1 Your public will become aware there is a better way.
2. Cameron will become jittery and eventually you will see it drag his attention away from Gadaffi, atomic power stations, his expense allowance etc.
3. The opposition will owe you, and having been quoted so often and widely, would not dare to renege!

hyperCRYPTICal said...

Thank you for your comments folks.

Frances: Sadly it is true that as a nation we have become quite apathetic and althought some of us protest re the rise of the 'nanny state', it would appear a lot of us are content with it and sit passively as our world falls apart around us.

Nurses - Not so sure here for it is true that degree nursing students spend the majority of time ward based. Perhaps a visit to Militant Medical Nurse might be an eye opener? Her style is that of anger (I think justified), but look past it. Nurses appear to have become the scapegoat for all NHS ills, fired by the tabloid press and until recently, The Patients Association. I tend to think the Patients Association have now begun to open their eyes. The nurses on wards the general public think are nurses are often not nurses at all - but health care assistants, who are very hard to distinguish re very similar uniforms.

Stafford: As the 'real' me I letter write - MPs, local rags and during the election time Tory HQ, The Blue Blog, etc; attempt to get local shops to display the above poster (image) - all give reasons why they can't, my GP wont(!) and belong to a certain 'group' but at a low key level.

Unfortunatley as a nurse I cannot make myself high profile as I would 'bring my profession into disrepute' Highlighting starving grannies, folk waiting for ops, etc would be akin to committing professional suicide. Sadly it is the way things are and I have to be a realist.

It is a truth that the coaliton government have only accelerated the steady privatisation of the NHS - the dreamchild of the previous Labour Government. This is the reason for the silence from the Labour Party.

Anna :o]

Cockroach Catcher said...

And yet it is not a true privatisation as it would not be much fun. The target victims would be the GPs and their consortia as the money is now with them. People will not even realise until it is too late. Private providers will cherry pick as they have to make profits or pay CEOs high bonuses. Monitor will be like the FSA; yeah and what did they do!

Good Secondary care doctors are going to be a rarer commodity, yes commodity. They have always been as Private Insurers used to sign them on.
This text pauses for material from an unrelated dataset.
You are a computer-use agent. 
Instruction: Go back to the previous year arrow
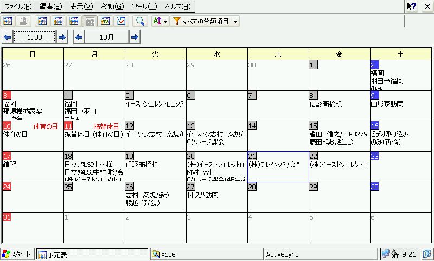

Now they will buy up GPs consortia in order to channel cases to their own Consultants.

Sadly, there is a group of MPs that could stop it and in fact they could become so popular. But would they do it?

Thanks for your confidence.

hyperCRYPTICal said...

Thanks for your comment CC

I am vaguely(!) wise and admittedly not learned and thus rely on your good self and others like you to open my eyes - and I am grateful that you do!

I fear for my NHS and I fear more that the general public are allowing themselves to be 'dumbed down' and treat their world with apathy, believing all that they read in the tabloid press which seems to revel (indirectly)in anti NHS bilge published therein.

Remembering 'The Winter of Discontent' and also 'I'm Backing Britain' I do so wish the general public would lift themselves from their apathy and begin an 'I'm Backing the NHS' campaign.

If only.....

Anna :o]

NorthernTeacher said...

Thanks for the petition link, Anna. Duly signed. Am just catching up on my blog reading having moved house just 3 weeks ago. Hurray!

hyperCRYPTICal said...

Yay Northern Teacher!

Your wise comments have been a miss across blogland! Hope you're well settled in your new home!